Saint-John Perse (1960) – Pablo Neruda (1971) (nella foto centrale mentre ritira il Premio Nobel). Le cifre indicano gli anni in cui i due poeti hanno vinto il Nobel per la letteratura. Sono due giganti della poesia del secolo scorso ma ancora attualissimi. Più conosciuto Neruda, soprattutto per il film di Troisi “Il Postino” e poi per i “Cento sonetti d’amore“. Sconosciuto Saint-John Perse, se non agli addetti ai lavori, con poemi molto complicati: Anabasi, Elogi, Amicizia del Principe e altri.
Temperamento umano e logica poetica completamente diverse. Neruda passionale, cruento, sanguigno, sensuale e furioso d’amore nel coinvolgere la totalità delle cose nella sua sconvolta e sconvolgente poetica.
Per Saint-John Perse basterebbe dire che è l’opposto di Neruda. Allucinato, esangue e senza passione, cerebrale, raffinato, evanescente, scrittura altamente simbolica, metafisica e di traslazione come il moto della Luna attorno alla Terra.
Eppure qualcosa di insondabile lega i due poeti: la comune, profondissima inesplorabile poetica. Sì, la logica nella poesia che è la stessa della logica scientifica. La logica che sottende i grandi poeti. In Dante, il più alto di tutti, gira e rigira è sempre la stessa, quella della fisica, della matematica e della filosofia.
Quale logica? Una profonda sensibilità umana che si ramifica in migliaia di affluenti ma che ritrova unità nel grande alveo del fiume poco prima del suo fluire nell’oceano di inizio e fine dell’esperienza umana e terrena.
Secondo Euclide per un punto esterno a una retta può passare una sola retta parallela a quella data e le due rette non si incontreranno mai. No.

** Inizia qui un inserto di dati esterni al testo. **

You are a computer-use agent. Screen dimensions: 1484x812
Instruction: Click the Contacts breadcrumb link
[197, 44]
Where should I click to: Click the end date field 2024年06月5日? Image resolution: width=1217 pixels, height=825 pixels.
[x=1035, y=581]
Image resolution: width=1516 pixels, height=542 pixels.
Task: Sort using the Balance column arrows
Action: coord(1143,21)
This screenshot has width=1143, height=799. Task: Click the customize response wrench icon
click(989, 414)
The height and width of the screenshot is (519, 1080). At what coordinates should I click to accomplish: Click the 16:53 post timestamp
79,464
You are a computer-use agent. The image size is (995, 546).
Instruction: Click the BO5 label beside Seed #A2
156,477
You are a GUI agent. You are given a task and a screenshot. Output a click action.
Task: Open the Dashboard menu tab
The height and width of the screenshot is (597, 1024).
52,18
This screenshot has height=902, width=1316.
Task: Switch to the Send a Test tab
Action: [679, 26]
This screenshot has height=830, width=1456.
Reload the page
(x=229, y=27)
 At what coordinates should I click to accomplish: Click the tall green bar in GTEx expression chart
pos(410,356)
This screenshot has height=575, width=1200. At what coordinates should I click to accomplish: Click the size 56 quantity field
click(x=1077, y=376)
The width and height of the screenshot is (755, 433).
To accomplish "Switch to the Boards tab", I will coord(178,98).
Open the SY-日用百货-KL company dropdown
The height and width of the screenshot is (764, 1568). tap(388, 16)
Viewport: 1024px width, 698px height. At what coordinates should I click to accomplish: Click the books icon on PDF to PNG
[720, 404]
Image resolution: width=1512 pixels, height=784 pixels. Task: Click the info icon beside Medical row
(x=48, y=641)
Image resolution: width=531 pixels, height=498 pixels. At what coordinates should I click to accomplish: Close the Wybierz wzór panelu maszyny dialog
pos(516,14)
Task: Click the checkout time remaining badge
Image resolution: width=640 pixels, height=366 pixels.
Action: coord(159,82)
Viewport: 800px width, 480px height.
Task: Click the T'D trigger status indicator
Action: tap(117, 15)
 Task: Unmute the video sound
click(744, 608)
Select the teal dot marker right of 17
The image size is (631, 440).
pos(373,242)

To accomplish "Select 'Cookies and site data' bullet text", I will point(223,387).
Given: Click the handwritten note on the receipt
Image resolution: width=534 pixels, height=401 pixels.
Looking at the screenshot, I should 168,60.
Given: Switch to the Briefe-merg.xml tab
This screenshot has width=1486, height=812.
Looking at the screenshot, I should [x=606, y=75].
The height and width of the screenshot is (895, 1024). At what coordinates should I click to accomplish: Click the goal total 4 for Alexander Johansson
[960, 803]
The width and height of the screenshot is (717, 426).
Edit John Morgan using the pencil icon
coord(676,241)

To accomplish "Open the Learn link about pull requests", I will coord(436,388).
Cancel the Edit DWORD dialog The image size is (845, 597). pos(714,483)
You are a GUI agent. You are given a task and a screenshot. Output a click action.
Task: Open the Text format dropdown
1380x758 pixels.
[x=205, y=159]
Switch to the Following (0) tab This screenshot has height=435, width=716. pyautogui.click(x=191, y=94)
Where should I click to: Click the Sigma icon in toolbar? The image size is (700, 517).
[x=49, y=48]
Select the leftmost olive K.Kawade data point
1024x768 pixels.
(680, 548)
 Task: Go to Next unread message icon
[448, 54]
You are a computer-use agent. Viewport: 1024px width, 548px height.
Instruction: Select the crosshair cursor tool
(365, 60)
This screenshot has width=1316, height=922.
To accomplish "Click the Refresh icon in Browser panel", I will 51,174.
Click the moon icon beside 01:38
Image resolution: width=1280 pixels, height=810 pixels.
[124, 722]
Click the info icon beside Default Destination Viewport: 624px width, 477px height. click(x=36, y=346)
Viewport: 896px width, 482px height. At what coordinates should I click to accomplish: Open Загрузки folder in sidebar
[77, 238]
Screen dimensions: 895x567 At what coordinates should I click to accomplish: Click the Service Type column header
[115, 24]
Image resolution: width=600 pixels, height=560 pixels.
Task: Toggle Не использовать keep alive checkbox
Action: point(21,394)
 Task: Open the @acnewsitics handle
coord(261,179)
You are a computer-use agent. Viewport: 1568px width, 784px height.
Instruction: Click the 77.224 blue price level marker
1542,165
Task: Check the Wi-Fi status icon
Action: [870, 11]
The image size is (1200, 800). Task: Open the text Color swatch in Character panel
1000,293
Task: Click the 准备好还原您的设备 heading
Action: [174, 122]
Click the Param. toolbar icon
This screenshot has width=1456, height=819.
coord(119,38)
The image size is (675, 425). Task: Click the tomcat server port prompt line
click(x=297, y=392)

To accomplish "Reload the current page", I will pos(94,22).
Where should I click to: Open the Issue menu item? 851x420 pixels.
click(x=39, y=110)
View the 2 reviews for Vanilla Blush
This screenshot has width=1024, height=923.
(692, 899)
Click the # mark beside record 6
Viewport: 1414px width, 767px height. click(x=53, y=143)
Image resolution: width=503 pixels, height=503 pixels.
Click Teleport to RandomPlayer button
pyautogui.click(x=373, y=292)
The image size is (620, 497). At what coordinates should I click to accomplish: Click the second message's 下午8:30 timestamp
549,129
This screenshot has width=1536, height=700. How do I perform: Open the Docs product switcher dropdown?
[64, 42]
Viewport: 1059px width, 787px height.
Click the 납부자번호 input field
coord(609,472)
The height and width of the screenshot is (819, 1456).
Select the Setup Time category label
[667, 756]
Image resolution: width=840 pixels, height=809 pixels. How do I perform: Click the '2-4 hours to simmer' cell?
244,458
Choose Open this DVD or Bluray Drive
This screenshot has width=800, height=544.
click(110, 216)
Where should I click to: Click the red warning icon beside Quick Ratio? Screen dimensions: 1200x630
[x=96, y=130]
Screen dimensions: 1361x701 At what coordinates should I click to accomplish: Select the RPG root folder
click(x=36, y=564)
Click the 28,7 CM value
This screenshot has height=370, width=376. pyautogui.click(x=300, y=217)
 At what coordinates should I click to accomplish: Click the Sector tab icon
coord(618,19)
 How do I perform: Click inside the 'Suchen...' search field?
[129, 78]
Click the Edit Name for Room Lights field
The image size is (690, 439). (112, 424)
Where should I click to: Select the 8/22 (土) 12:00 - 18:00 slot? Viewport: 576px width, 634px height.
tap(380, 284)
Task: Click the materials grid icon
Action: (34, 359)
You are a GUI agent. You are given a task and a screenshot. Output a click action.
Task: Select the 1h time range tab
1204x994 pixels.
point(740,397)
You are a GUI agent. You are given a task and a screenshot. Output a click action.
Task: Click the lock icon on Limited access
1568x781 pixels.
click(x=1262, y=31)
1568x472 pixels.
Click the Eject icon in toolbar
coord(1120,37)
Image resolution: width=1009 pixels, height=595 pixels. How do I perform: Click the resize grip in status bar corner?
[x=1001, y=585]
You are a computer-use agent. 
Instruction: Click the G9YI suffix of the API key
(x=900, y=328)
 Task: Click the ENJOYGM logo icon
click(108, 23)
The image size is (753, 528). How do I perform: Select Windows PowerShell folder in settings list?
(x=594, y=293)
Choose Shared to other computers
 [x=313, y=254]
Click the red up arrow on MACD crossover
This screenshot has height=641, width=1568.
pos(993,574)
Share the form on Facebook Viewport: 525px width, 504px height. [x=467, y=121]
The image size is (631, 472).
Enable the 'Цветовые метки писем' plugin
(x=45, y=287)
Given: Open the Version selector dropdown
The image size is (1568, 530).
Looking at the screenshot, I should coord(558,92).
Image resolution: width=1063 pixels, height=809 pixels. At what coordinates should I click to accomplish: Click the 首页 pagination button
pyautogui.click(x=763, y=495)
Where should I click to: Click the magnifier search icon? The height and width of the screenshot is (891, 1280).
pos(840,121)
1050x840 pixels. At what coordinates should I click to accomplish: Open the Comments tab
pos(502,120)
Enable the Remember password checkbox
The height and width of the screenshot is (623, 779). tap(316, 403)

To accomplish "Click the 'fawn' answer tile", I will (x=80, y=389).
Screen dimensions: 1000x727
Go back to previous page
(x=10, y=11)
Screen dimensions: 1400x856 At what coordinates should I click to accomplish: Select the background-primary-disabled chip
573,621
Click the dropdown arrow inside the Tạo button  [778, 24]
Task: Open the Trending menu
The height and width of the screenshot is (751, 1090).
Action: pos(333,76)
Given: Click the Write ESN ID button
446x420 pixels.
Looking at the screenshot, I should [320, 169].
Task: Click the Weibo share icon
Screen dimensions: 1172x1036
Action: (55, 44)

Secondo le geometrie non euclidee, vedi Riemann, prima dell’infinito le due rette convergeranno così come tutti gli affluenti convergono nel grande fiume.
Neruda nei “Cento sonetti d’amore”, poemetto dedicato al grande amore della sua vita, Matilde Urrutia, la Beatrice di Dante o per meglio dire Francesca da Rimini, trabocca di vitalità, sconvolge la stessa furia del mare in tempesta, entra nelle radici del bosco, si perde nella luce accecante del deserto di Atacama, il deserto più deserto di tutta la terra dove non piove mai, ribolle di passione nel profumo del loro amore, fatto di legno, perché tutto è fatto di legno, e neanche la morte potrà entrare nel legno del loro amore che brucerà atomo dentro atomo sino alla fine dei tempi.
Saint-John Perse segue invece la desolata strada dell’Anabasi, il ritorno. La traccia è appunto l’Anabasi di Senofonte, Storico e filosofo allievo di Socrate, prese parte come mercenario, unitamente a tanti altri soldati greci, alla spedizione militare di Dario II il Giovane che voleva riprendersi il regno di Persia, usurpatogli dal fratello Artaserse. Nel ritorno dalla Persia in Grecia – l’Anabasi – i soldati mercenari non trovano più la via dell’andata e si perdono tra le montagne.
Riferimenti ad altri poeti per Saint-John Perse: si parla di Cendras, Apollinaire e forse meglio a pittori come Braque e Picasso. Io direi invece la poesia profetica di Khalil Gibran e vagamente anche Tagore e in musica l’evanescente dolcezza di Puccini.
Per quanto riguarda Neruda, altro non vedo che il Bolero di Ravel, ma soprattutto Dante nell’episodio di Paolo e Francesca da Rimini.
Concludo citando il minimo della struttura dei due giganti.
Neruda: Gira la notte sulle sue ruote invisibili \ e dentro di te brucio come legno antico”.
Saint-John Perse: “Lo straniero mise il dito nella bocca dei morti \ e il Principe alto e magro \ tutto avvolto nelle sue bende \ vagabonda nelle vuote cisterne dei romani”.